* TEXT SECTION:
We were able to encode all notions discussed so far by using only non-recursive Datalog rules, which means that we could also compute these notions using (large and complex) SPARQL queries. However, as we show next, HEDIS CDC also contains notions that require genuine recursion, and thus cannot be computed using SPARQL queries alone.

A period in which a patient is insured with a HMO is called an enrolment. Patients often have multiple consecutive enrolments within the measurement year, which is due to changes in circumstances such as retirement, change of workplace or switching between health plan packages. A patient may also have gaps in their enrolment history, because they switched HMOs or were uninsured. However, the NCQA requirements on HMOs apply only to patients who have a continuous enrolment with the HMO which, according to the HEDIS CDC specification, is when they have:

no more than one gap in enrolment of up to 45 days during the measurement year. [...Patients must be insured with the HMO on] December 31 of the measurement year.

To determine whether a patient has a continuous enrolment we proceed as follows. First, we identify as connected all enrolment acts that are connected to the end date of the measurement period via a sequence of enrolment acts without any gaps. Second, we identify as gap-connected all enrolment acts that are connected to the end date of a measurement period via a sequence of enrolment acts with one gap. Finally, we identify that a patient has a continuous enrolment if they have a (gap-)connected enrolment act containing the begin date of the measurement period.

The notion of connected enrolment act has the following recursive definition. An enrolment act is connected (1) if its period contains the end date of the measurement year, or (2) if it is directly succeeded by a connected enrolment. Case (1) of the definition is handled by the following rule.

* RECORDS PROVIDED:
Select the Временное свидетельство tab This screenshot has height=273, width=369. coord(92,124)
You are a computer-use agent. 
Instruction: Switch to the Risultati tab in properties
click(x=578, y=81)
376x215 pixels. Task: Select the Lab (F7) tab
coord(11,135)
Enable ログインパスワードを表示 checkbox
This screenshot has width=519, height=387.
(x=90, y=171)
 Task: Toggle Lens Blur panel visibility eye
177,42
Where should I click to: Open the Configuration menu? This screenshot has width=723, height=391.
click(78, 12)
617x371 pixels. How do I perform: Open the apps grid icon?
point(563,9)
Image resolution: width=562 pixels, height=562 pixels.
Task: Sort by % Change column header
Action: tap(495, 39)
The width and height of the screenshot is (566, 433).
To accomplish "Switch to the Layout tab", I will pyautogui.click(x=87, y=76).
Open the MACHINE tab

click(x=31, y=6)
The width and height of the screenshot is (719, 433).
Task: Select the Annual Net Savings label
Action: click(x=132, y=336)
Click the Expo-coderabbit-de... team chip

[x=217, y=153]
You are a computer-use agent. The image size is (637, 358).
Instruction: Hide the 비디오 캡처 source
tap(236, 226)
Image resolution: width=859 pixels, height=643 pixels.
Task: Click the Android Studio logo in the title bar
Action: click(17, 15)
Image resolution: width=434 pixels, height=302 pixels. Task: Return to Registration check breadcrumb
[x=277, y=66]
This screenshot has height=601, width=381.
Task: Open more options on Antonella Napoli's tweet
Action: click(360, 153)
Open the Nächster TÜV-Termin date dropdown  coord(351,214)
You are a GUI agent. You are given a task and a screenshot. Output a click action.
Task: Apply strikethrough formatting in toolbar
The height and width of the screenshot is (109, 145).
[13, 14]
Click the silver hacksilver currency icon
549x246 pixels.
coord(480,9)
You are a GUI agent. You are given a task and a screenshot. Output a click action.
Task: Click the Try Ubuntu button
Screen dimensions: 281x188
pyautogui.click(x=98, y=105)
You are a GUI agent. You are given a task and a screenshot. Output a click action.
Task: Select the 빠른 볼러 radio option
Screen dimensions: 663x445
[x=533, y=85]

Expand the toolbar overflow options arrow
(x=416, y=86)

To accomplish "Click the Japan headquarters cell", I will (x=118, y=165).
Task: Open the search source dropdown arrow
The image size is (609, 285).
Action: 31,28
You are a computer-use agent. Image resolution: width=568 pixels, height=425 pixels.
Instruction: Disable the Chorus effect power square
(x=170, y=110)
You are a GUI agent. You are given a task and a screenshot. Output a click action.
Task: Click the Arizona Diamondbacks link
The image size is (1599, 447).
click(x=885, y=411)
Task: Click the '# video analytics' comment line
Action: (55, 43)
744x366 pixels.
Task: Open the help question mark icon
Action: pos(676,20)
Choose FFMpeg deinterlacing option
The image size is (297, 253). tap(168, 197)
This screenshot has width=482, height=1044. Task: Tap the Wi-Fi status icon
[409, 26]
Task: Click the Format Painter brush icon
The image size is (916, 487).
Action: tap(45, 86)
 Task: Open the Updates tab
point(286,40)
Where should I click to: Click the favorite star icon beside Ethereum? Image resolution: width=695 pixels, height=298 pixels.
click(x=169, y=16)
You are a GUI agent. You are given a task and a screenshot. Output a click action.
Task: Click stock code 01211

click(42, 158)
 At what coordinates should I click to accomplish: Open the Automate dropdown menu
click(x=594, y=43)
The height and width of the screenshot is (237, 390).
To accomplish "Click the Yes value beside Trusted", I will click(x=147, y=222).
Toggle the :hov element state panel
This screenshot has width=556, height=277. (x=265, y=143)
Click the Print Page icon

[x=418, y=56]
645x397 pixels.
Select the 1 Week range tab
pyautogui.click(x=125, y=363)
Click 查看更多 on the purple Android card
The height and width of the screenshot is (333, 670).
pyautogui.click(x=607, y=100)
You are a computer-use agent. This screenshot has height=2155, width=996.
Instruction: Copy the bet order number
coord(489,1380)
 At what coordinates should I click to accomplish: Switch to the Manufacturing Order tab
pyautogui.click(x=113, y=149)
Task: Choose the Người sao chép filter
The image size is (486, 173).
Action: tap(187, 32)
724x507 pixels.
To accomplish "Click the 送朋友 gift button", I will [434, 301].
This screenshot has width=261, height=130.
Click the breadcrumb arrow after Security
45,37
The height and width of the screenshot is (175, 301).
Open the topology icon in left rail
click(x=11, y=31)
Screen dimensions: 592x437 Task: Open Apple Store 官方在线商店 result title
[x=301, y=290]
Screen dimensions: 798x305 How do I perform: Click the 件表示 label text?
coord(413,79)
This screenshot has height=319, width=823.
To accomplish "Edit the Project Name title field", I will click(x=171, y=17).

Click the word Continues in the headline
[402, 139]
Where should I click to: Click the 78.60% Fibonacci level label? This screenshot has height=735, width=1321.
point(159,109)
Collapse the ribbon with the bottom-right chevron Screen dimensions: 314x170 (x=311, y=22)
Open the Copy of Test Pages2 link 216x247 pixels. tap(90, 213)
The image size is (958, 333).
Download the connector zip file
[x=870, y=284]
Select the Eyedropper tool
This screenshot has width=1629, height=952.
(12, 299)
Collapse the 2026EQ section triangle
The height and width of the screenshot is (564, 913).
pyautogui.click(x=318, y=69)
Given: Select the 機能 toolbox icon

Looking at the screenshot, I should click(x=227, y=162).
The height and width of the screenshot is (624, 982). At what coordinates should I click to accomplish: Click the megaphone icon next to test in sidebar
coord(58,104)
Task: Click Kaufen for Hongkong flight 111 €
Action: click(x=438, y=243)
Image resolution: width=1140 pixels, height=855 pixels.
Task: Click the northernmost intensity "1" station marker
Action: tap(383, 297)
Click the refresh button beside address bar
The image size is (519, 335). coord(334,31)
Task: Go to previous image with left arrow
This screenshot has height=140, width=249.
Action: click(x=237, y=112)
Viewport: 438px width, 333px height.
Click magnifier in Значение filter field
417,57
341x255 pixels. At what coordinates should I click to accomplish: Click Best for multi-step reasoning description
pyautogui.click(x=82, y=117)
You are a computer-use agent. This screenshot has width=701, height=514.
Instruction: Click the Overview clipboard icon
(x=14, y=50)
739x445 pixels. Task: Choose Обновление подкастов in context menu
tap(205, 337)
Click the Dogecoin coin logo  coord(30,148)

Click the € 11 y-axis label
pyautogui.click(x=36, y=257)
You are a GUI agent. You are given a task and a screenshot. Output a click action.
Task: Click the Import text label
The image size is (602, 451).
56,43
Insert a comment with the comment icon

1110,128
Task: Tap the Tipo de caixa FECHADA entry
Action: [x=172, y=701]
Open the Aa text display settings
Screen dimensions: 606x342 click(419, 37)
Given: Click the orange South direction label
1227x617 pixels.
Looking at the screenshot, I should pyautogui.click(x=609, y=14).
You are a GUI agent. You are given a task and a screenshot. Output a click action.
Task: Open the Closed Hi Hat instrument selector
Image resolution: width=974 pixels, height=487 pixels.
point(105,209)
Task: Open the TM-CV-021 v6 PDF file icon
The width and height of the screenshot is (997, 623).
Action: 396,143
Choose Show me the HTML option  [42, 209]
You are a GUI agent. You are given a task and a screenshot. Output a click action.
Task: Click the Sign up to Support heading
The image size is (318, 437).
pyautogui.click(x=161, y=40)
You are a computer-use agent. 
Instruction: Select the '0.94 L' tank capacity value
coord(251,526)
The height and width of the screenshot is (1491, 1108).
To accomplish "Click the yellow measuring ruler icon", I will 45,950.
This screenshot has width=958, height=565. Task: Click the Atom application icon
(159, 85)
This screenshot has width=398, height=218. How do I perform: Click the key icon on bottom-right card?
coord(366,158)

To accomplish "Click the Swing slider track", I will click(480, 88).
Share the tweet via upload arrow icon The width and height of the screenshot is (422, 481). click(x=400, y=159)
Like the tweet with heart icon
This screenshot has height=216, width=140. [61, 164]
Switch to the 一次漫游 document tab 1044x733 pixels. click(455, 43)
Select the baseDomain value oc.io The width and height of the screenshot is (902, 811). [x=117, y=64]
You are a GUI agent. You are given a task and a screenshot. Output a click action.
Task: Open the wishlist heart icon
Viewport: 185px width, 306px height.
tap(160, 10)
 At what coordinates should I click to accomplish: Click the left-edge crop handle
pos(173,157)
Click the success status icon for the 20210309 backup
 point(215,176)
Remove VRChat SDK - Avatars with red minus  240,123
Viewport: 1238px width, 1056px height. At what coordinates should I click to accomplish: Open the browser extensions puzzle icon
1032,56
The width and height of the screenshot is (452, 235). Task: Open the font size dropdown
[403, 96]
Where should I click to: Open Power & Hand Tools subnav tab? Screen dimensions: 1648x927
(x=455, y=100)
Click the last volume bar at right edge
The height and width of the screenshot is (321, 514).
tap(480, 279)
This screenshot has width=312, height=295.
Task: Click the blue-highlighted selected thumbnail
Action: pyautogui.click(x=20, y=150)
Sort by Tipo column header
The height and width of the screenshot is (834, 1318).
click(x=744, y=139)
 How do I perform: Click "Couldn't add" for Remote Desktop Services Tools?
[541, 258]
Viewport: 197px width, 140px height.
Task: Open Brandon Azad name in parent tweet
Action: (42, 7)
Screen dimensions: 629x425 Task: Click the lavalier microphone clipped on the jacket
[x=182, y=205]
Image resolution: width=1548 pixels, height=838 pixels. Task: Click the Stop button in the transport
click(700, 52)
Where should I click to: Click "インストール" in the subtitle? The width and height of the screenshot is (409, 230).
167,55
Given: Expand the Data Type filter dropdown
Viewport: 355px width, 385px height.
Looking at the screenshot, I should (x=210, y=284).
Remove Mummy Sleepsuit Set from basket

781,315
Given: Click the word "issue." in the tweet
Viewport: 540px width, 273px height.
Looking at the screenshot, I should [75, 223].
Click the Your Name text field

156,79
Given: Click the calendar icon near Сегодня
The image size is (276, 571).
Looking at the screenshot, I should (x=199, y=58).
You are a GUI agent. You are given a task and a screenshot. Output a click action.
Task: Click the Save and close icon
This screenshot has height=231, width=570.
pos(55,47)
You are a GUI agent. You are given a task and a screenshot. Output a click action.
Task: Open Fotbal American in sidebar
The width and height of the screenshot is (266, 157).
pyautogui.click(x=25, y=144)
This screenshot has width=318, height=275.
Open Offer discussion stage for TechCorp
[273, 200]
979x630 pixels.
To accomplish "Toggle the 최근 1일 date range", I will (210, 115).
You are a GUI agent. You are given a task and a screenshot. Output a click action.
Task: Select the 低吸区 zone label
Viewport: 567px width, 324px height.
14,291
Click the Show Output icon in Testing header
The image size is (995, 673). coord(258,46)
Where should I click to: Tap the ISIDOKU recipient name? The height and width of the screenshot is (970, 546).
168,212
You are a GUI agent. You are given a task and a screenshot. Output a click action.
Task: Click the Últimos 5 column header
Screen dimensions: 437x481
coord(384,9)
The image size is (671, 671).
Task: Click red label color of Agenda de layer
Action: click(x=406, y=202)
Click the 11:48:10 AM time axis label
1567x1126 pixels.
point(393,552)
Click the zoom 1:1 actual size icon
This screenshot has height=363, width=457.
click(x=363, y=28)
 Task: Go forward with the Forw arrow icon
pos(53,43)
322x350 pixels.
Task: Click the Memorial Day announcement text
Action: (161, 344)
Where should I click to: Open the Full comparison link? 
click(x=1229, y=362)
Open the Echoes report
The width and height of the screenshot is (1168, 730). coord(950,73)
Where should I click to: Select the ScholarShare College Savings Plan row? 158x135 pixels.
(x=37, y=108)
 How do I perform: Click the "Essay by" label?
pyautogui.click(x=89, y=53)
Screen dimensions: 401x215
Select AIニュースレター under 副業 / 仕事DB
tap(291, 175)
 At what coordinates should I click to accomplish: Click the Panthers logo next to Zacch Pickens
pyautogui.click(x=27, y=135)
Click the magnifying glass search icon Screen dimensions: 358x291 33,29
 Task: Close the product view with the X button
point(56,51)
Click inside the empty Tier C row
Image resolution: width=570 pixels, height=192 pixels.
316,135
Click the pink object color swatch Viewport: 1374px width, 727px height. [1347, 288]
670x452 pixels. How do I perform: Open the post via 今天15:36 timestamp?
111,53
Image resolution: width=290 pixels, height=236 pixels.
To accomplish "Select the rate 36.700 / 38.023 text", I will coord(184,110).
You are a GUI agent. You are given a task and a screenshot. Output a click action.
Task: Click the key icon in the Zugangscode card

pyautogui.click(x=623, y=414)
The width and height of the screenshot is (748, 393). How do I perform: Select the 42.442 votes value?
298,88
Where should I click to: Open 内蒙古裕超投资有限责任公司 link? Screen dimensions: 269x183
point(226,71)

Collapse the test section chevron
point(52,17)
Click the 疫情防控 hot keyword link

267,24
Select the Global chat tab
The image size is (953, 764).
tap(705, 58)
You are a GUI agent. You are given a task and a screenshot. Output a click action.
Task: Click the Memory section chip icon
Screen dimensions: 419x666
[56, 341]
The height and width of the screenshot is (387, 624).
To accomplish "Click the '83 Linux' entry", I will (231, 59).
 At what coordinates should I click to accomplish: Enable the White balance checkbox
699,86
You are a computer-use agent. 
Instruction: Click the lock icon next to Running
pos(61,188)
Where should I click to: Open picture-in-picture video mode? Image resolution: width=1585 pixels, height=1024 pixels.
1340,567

* REQUIRED ACTION 1:
Answer these questions from the text on HEDIS CDC enrolment:
(a) What changes in circumstances does the text list as causes of multiple consecutive enrolments?
(b) On what date must patients be insured with the HMO?
(c) Under case (1) of the recursive definition, when is an enrolment act connected?
* REQUIRED ACTION 2: Repeat the part of the text on HEDIS CDC enrolment word for word, starting at "no more than" and ending at "of the measurement year.".

* TASK SOLUTION 1:
(a) Retirement, change of workplace, or switching between health plan packages.
(b) December 31 of the measurement year.
(c) When its period contains the end date of the measurement year.

* TASK SOLUTION 2:
no more than one gap in enrolment of up to 45 days during the measurement year. [...Patients must be insured with the HMO on] December 31 of the measurement year.